Records provided: Begin
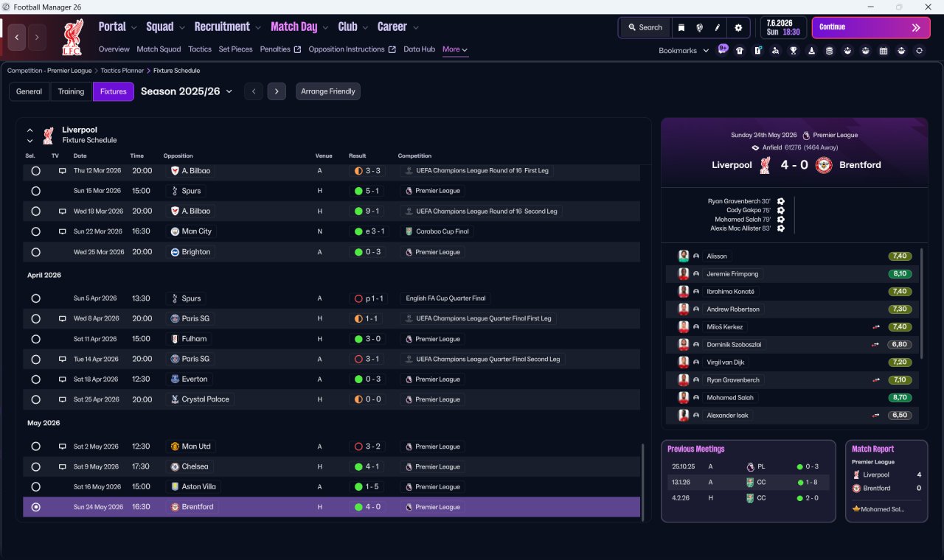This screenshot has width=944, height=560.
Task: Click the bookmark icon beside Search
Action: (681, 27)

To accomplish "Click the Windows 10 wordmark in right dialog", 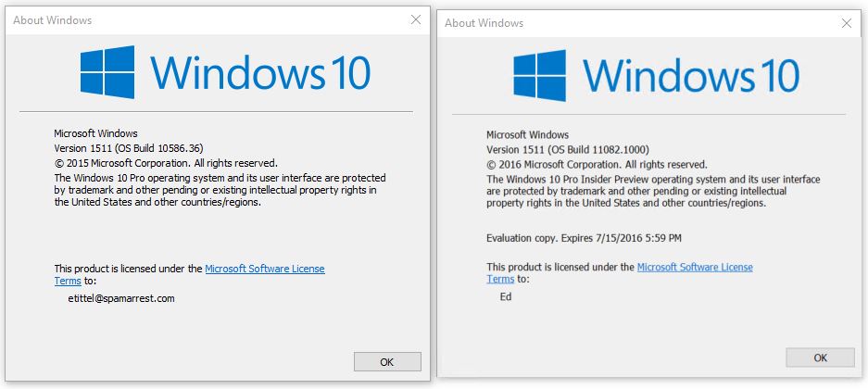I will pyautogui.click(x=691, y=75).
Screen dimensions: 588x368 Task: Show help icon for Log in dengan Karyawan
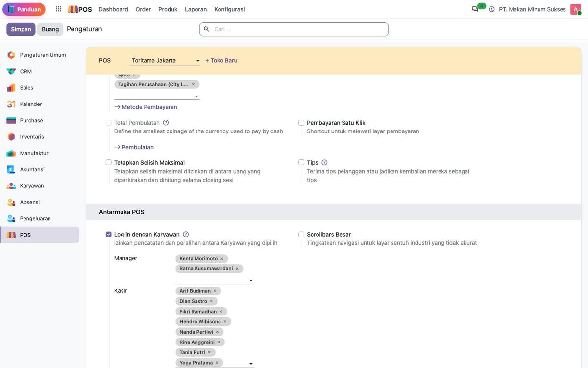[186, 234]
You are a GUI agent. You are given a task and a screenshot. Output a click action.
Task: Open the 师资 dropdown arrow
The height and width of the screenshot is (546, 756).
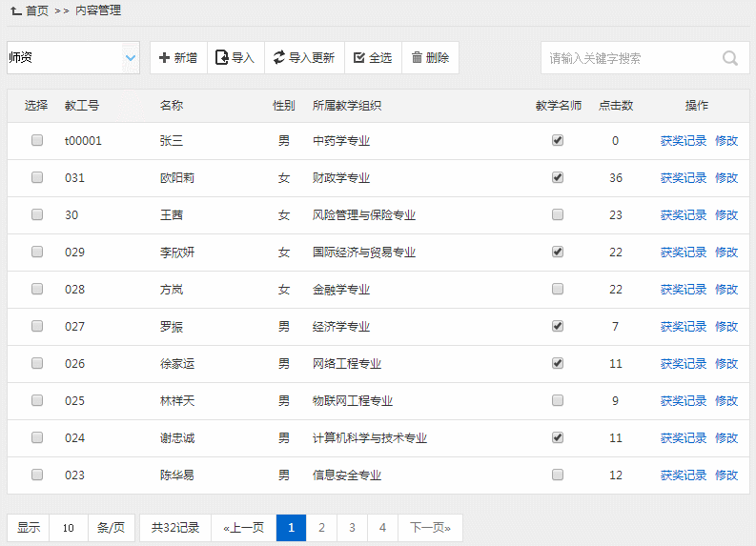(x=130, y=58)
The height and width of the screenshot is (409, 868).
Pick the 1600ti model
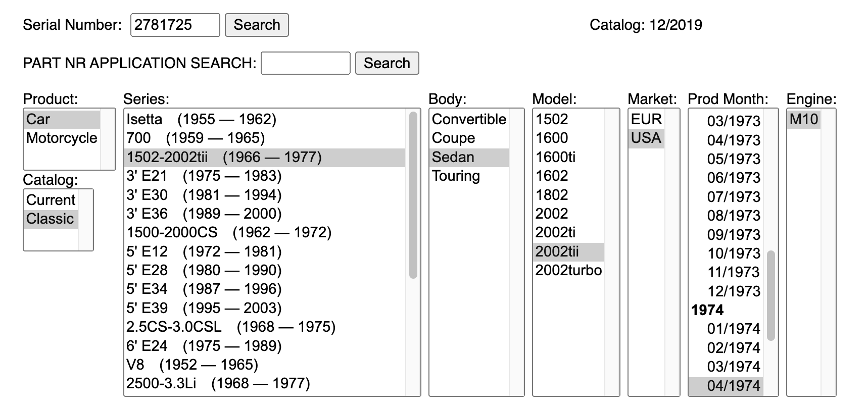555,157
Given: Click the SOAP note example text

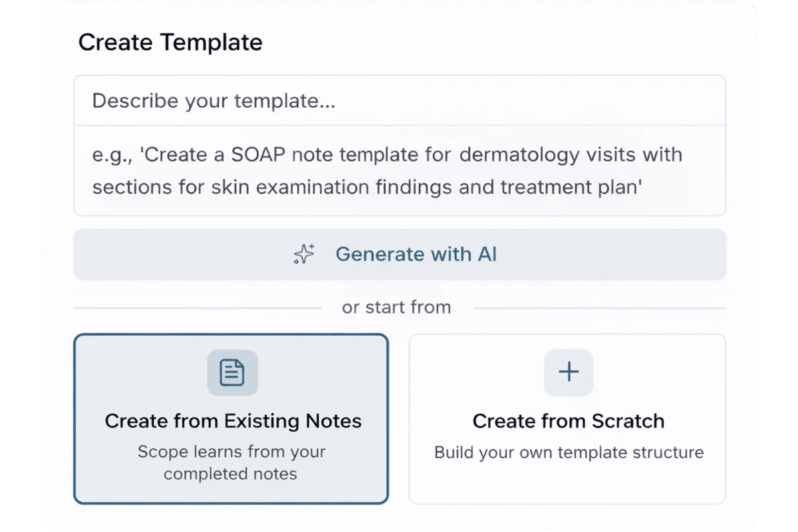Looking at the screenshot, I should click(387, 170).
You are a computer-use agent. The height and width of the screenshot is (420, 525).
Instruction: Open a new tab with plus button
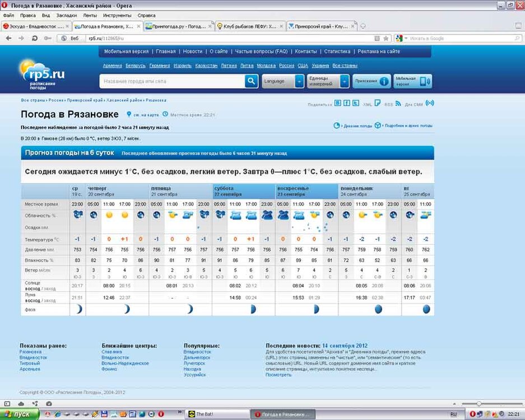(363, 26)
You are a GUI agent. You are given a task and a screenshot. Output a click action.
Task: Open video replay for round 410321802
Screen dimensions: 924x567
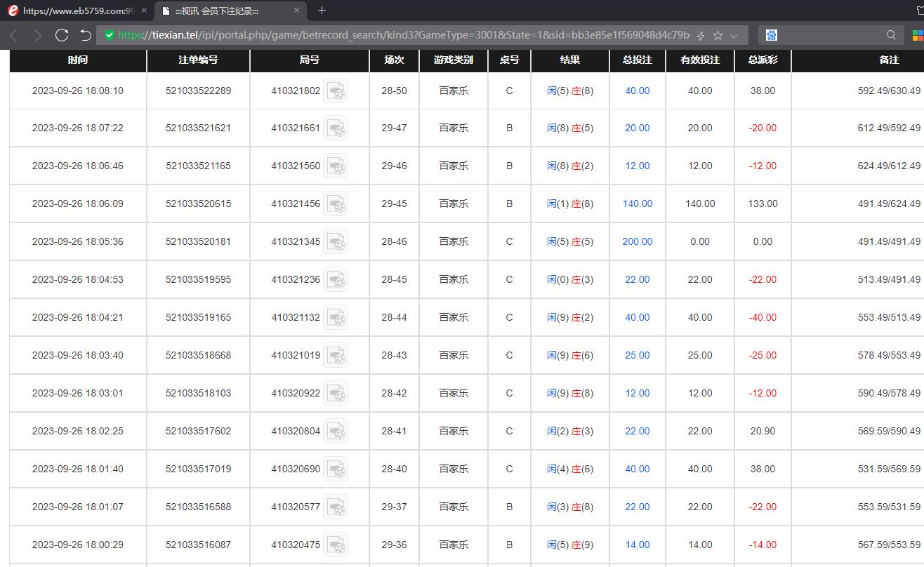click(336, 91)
Records provided: End
◆ **Work instructions**: Starting at the line that contains "The height and width of the screenshot is (546, 756).", retype each line through the end of the data exactly, and leave out every picture.

◆ **Result of this task**:
The height and width of the screenshot is (546, 756).
(x=130, y=58)
The height and width of the screenshot is (409, 868).
Pick the 1600ti model
555,157
Given: Click the SOAP note example text

Looking at the screenshot, I should click(387, 170).
You are a computer-use agent. The height and width of the screenshot is (420, 525).
Instruction: Open a new tab with plus button
(363, 26)
You are a GUI agent. You are given a task and a screenshot. Output a click action.
Task: Open video replay for round 410321802
Screen dimensions: 924x567
click(336, 91)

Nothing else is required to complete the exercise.